What you will do: Can you copy each of the items below line for line, changing nothing?

Given data:
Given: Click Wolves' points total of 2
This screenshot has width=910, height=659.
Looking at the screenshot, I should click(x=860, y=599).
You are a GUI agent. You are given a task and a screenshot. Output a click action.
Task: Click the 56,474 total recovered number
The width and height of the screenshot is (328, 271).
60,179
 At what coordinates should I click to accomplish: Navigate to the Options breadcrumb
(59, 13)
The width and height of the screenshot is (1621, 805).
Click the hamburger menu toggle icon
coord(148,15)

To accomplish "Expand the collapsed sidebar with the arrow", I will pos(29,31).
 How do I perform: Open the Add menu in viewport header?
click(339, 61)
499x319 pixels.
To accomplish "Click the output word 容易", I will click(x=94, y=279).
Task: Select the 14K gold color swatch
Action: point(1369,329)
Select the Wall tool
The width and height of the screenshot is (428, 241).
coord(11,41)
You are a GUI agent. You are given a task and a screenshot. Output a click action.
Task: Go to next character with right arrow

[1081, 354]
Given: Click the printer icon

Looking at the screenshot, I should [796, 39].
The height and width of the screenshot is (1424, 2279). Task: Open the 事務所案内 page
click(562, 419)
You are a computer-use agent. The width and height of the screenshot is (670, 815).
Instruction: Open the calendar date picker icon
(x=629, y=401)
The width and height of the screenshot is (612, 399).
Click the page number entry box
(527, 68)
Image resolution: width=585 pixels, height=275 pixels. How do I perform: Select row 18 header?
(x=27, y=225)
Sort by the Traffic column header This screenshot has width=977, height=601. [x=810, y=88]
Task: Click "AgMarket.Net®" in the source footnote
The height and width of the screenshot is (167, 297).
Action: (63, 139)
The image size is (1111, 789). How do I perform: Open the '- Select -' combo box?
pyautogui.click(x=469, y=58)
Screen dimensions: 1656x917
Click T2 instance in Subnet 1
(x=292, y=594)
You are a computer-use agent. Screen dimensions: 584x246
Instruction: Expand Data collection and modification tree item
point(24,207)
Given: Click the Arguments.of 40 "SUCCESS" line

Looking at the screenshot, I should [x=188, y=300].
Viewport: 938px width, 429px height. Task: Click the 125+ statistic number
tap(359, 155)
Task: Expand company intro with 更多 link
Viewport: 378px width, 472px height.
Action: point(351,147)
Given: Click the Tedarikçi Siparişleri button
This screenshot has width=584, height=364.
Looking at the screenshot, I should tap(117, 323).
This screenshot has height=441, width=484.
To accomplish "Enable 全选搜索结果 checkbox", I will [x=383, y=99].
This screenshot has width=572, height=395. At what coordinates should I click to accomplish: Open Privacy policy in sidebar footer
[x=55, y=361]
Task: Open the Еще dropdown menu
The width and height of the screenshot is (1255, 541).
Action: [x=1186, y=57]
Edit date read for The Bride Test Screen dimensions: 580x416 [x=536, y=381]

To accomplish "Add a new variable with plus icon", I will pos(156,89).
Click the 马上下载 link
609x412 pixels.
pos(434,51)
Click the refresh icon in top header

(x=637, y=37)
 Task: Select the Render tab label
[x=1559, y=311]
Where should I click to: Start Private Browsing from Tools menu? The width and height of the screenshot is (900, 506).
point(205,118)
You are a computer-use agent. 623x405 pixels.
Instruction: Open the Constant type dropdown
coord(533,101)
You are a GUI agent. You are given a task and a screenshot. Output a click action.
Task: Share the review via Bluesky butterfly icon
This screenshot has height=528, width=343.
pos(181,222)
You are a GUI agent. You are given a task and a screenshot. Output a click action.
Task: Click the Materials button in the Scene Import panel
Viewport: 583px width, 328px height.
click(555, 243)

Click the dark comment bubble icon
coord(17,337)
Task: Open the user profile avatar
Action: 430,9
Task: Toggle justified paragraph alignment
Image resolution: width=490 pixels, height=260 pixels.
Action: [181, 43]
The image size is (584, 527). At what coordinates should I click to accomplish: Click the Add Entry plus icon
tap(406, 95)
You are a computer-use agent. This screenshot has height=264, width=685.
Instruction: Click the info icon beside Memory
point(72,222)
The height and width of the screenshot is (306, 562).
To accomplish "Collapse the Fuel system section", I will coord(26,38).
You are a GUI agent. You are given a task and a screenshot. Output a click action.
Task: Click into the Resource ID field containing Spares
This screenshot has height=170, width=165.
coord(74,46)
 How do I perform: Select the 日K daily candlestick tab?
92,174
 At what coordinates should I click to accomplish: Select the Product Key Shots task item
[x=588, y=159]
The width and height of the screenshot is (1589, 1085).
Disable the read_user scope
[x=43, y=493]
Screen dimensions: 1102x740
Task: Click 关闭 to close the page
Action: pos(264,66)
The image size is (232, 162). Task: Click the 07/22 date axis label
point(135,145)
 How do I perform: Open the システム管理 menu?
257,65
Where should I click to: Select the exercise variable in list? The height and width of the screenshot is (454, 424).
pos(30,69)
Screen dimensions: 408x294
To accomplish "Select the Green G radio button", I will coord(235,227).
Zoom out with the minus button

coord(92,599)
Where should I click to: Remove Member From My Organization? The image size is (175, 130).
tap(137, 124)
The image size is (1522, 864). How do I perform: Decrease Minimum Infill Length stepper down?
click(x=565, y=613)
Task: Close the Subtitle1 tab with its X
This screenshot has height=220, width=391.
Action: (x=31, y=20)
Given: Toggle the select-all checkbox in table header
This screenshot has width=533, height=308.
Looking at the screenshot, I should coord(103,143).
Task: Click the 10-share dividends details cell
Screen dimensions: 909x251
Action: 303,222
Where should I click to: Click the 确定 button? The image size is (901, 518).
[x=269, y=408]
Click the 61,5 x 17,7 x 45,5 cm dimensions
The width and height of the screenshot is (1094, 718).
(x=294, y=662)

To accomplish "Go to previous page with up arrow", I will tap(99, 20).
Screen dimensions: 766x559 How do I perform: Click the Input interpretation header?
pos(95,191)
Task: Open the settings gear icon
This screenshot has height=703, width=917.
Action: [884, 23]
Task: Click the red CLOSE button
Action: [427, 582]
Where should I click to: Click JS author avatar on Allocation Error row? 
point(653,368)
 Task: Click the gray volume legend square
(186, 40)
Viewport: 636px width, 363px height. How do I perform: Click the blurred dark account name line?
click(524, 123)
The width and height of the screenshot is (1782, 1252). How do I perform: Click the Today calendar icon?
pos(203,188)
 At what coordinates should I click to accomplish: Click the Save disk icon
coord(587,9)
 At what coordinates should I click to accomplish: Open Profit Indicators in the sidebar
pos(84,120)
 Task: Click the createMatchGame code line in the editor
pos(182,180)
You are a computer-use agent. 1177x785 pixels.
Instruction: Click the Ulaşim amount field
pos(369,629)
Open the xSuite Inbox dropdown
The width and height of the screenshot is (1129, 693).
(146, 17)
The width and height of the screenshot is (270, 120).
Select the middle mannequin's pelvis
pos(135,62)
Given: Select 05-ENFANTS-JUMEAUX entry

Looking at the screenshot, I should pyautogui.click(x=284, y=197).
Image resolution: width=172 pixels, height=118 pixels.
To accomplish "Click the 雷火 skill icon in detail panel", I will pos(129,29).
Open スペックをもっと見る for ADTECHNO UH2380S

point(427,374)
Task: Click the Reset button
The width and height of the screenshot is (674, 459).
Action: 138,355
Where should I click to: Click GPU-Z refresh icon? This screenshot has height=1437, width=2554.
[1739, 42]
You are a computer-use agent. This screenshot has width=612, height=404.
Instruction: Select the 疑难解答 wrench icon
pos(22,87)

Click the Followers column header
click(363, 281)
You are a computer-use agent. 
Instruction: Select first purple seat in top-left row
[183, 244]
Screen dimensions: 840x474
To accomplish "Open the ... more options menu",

Result of this exercise:
Given: Click Wolves' points total of 2
This screenshot has width=910, height=659.
Looking at the screenshot, I should click(x=860, y=599).
You are a GUI agent. You are given a task and a screenshot. Output a click action.
Task: Click the 56,474 total recovered number
The width and height of the screenshot is (328, 271).
60,179
 At what coordinates should I click to accomplish: Navigate to the Options breadcrumb
(59, 13)
The width and height of the screenshot is (1621, 805).
Click the hamburger menu toggle icon
coord(148,15)

To accomplish "Expand the collapsed sidebar with the arrow", I will pos(29,31).
 How do I perform: Open the Add menu in viewport header?
click(339, 61)
499x319 pixels.
To accomplish "Click the output word 容易", I will click(x=94, y=279).
Task: Select the 14K gold color swatch
Action: point(1369,329)
Select the Wall tool
The width and height of the screenshot is (428, 241).
coord(11,41)
You are a GUI agent. You are given a task and a screenshot. Output a click action.
Task: Go to next character with right arrow

[1081, 354]
Given: Click the printer icon

Looking at the screenshot, I should [796, 39].
The height and width of the screenshot is (1424, 2279). Task: Open the 事務所案内 page
click(562, 419)
You are a computer-use agent. The width and height of the screenshot is (670, 815).
Instruction: Open the calendar date picker icon
(x=629, y=401)
The width and height of the screenshot is (612, 399).
Click the page number entry box
(527, 68)
Image resolution: width=585 pixels, height=275 pixels. How do I perform: Select row 18 header?
(x=27, y=225)
Sort by the Traffic column header This screenshot has width=977, height=601. [x=810, y=88]
Task: Click "AgMarket.Net®" in the source footnote
The height and width of the screenshot is (167, 297).
Action: (63, 139)
The image size is (1111, 789). How do I perform: Open the '- Select -' combo box?
pyautogui.click(x=469, y=58)
Screen dimensions: 1656x917
Click T2 instance in Subnet 1
(x=292, y=594)
You are a computer-use agent. Screen dimensions: 584x246
Instruction: Expand Data collection and modification tree item
point(24,207)
Given: Click the Arguments.of 40 "SUCCESS" line

Looking at the screenshot, I should [x=188, y=300].
Viewport: 938px width, 429px height. Task: Click the 125+ statistic number
tap(359, 155)
Task: Expand company intro with 更多 link
Viewport: 378px width, 472px height.
Action: point(351,147)
Given: Click the Tedarikçi Siparişleri button
This screenshot has width=584, height=364.
Looking at the screenshot, I should tap(117, 323).
This screenshot has height=441, width=484.
To accomplish "Enable 全选搜索结果 checkbox", I will [x=383, y=99].
This screenshot has width=572, height=395. At what coordinates should I click to accomplish: Open Privacy policy in sidebar footer
[x=55, y=361]
Task: Open the Еще dropdown menu
The width and height of the screenshot is (1255, 541).
Action: [x=1186, y=57]
Edit date read for The Bride Test Screen dimensions: 580x416 [x=536, y=381]

To accomplish "Add a new variable with plus icon", I will pos(156,89).
Click the 马上下载 link
609x412 pixels.
pos(434,51)
Click the refresh icon in top header

(x=637, y=37)
 Task: Select the Render tab label
[x=1559, y=311]
Where should I click to: Start Private Browsing from Tools menu? The width and height of the screenshot is (900, 506).
point(205,118)
You are a computer-use agent. 623x405 pixels.
Instruction: Open the Constant type dropdown
coord(533,101)
You are a GUI agent. You are given a task and a screenshot. Output a click action.
Task: Share the review via Bluesky butterfly icon
This screenshot has height=528, width=343.
pos(181,222)
You are a GUI agent. You are given a task and a screenshot. Output a click action.
Task: Click the Materials button in the Scene Import panel
Viewport: 583px width, 328px height.
click(555, 243)

Click the dark comment bubble icon
coord(17,337)
Task: Open the user profile avatar
Action: 430,9
Task: Toggle justified paragraph alignment
Image resolution: width=490 pixels, height=260 pixels.
Action: [181, 43]
The image size is (584, 527). At what coordinates should I click to accomplish: Click the Add Entry plus icon
tap(406, 95)
You are a computer-use agent. This screenshot has height=264, width=685.
Instruction: Click the info icon beside Memory
point(72,222)
The height and width of the screenshot is (306, 562).
To accomplish "Collapse the Fuel system section", I will coord(26,38).
You are a GUI agent. You are given a task and a screenshot. Output a click action.
Task: Click into the Resource ID field containing Spares
This screenshot has height=170, width=165.
coord(74,46)
 How do I perform: Select the 日K daily candlestick tab?
92,174
 At what coordinates should I click to accomplish: Select the Product Key Shots task item
[x=588, y=159]
The width and height of the screenshot is (1589, 1085).
Disable the read_user scope
[x=43, y=493]
Screen dimensions: 1102x740
Task: Click 关闭 to close the page
Action: pos(264,66)
The image size is (232, 162). Task: Click the 07/22 date axis label
point(135,145)
 How do I perform: Open the システム管理 menu?
257,65
Where should I click to: Select the exercise variable in list? The height and width of the screenshot is (454, 424).
pos(30,69)
Screen dimensions: 408x294
To accomplish "Select the Green G radio button", I will coord(235,227).
Zoom out with the minus button

coord(92,599)
Where should I click to: Remove Member From My Organization? The image size is (175, 130).
tap(137, 124)
The image size is (1522, 864). How do I perform: Decrease Minimum Infill Length stepper down?
click(x=565, y=613)
Task: Close the Subtitle1 tab with its X
This screenshot has height=220, width=391.
Action: (x=31, y=20)
Given: Toggle the select-all checkbox in table header
This screenshot has width=533, height=308.
Looking at the screenshot, I should coord(103,143).
Task: Click the 10-share dividends details cell
Screen dimensions: 909x251
Action: 303,222
Where should I click to: Click the 确定 button? The image size is (901, 518).
[x=269, y=408]
Click the 61,5 x 17,7 x 45,5 cm dimensions
The width and height of the screenshot is (1094, 718).
(x=294, y=662)

To accomplish "Go to previous page with up arrow", I will tap(99, 20).
Screen dimensions: 766x559 How do I perform: Click the Input interpretation header?
pos(95,191)
Task: Open the settings gear icon
This screenshot has height=703, width=917.
Action: [884, 23]
Task: Click the red CLOSE button
Action: [427, 582]
Where should I click to: Click JS author avatar on Allocation Error row? 
point(653,368)
 Task: Click the gray volume legend square
(186, 40)
Viewport: 636px width, 363px height. How do I perform: Click the blurred dark account name line?
click(524, 123)
The width and height of the screenshot is (1782, 1252). How do I perform: Click the Today calendar icon?
pos(203,188)
 At what coordinates should I click to accomplish: Click the Save disk icon
coord(587,9)
 At what coordinates should I click to accomplish: Open Profit Indicators in the sidebar
pos(84,120)
 Task: Click the createMatchGame code line in the editor
pos(182,180)
You are a computer-use agent. 1177x785 pixels.
Instruction: Click the Ulaşim amount field
pos(369,629)
Open the xSuite Inbox dropdown
The width and height of the screenshot is (1129, 693).
(146, 17)
The width and height of the screenshot is (270, 120).
Select the middle mannequin's pelvis
pos(135,62)
Given: Select 05-ENFANTS-JUMEAUX entry

Looking at the screenshot, I should pyautogui.click(x=284, y=197).
Image resolution: width=172 pixels, height=118 pixels.
To accomplish "Click the 雷火 skill icon in detail panel", I will pos(129,29).
Open スペックをもっと見る for ADTECHNO UH2380S

point(427,374)
Task: Click the Reset button
The width and height of the screenshot is (674, 459).
Action: 138,355
Where should I click to: Click GPU-Z refresh icon? This screenshot has height=1437, width=2554.
[1739, 42]
You are a computer-use agent. This screenshot has width=612, height=404.
Instruction: Select the 疑难解答 wrench icon
pos(22,87)

Click the Followers column header
click(363, 281)
You are a computer-use agent. 
Instruction: Select first purple seat in top-left row
[183, 244]
Screen dimensions: 840x474
To accomplish "Open the ... more options menu",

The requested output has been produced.